Пыль и тень познакомились давно, когда только построили этот дом. Они были первыми обитателями в этой квартире на седьмом этаже. Потом туда въехали жильцы. Потом другие.
Потом все съехали и появился я. Вообщем, квартира сменила нескольких хозяев, а пыль и тень оставались в ней всегда, как те старожилы, которым, впрочем, нечего было сторожить. Поскольку у них не было выбора, им пришлось подружиться, потому что это лучше, чем терпеть друг друга.
- Как можно дружить с пылью, которая всё время прячется под диван, - думала тень сначала, - И забивается в угол.
Примерно также думала о тени и пыль, собираясь в комочки.
- Что есть тень? Отражение на не зеркальной поверхности? О чём с ней говорить?
Иногда жизнь не оставляет нас в одиночестве, даже если её об этом и не просят, а иногда не оставляет нам выбора или делает свой выбор за нас.
Кому-то нравится, когда всё валится из рук, а кому-то когда валится на голову.

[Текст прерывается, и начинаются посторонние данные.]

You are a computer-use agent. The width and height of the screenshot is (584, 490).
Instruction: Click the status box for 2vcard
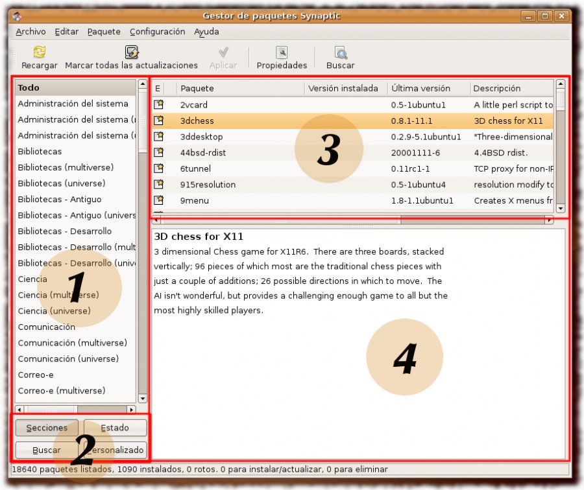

Пыль, почему-то, очень боялась уборки. Она пряталась от неё под диваном и в других труднодоступных местах, о каких даже трудно себе представить. Швабра, тряпка и пылесос -
её главные враги, надо думать так. Никто не задумывался, что происходит с пылью потом, когда веник и совок сделают с ней своё чистое дело. И мы об этом не знаем наверняка до сих пор. Пыль исчезает от нас. Но не надолго. А потом возвращается. Надо думать, пыль - это наш друг, который не может без нас жить. Совсем. А мы постоянно выгоняем его из дома, как если бы нам было с ним тесно или он чем-то мешал. Мы ей, как враг номер один.
Вместе с пылью в доме, чаще всего ещё живёт тень. Она почти ручная, хотя терпеть не может солнечного света, постоянно прячась от него за разными предметами, лишь иногда высовывая нос, для того, чтобы пронюхать обстановку. А когда я делал уборку и, мокрой тряпкой, наброшенной на обратную сторону швабры, выгонял пыль из-под дивана, то доставалось и тени. Тогда она злилась на мою бестактность и уползала в другую комнату. Что делали пыль и тень под диваном, кто знает. Может быть, я им помешал?
Когда всё успокаивалось и наступал вечер, и на кухне пора было пить свой вечерний чай, из под стола тихонько выползал табурет. Он тёрся о штаны, как кот, и что-то подскрипывал от удовольствия, подпевая бульканью кипящего чайника. Здорово, всё-таки, что есть вечер. Можно, наконец, завершить или даже бросить, дела и посидеть с друзьями за столом. При этом, многозначительно молчать, помешивая ложкой в чашке сахар по вкусу, или нести всякую бестолковщину, заполняя наползающую тишину ночи нелепыми звуками голоса в тот момент, когда даже радио на клетчатой кухне не может себе этого позволить, уснув до шести часов, для того, чтобы тому кто не ляжет спать до утра, исполнить гимн, даже если его об этом и не попросят. Дуть на чай, чтобы тот быстрей остыл, хотя
торопиться давно уже некуда. Не потому, что везде успел, а потому что везде наоборот. На все поезда и свиданья, как если бы это были поезда. Есть о чём подумать, пока остывает чай.
- Хорошо, если есть чем, - подумал табурет, припоминая про заднюю мысль.
- Да, воде пока как, - придавил я его всей этой задней мыслью, сосредоточившись на бутерброде с сыром.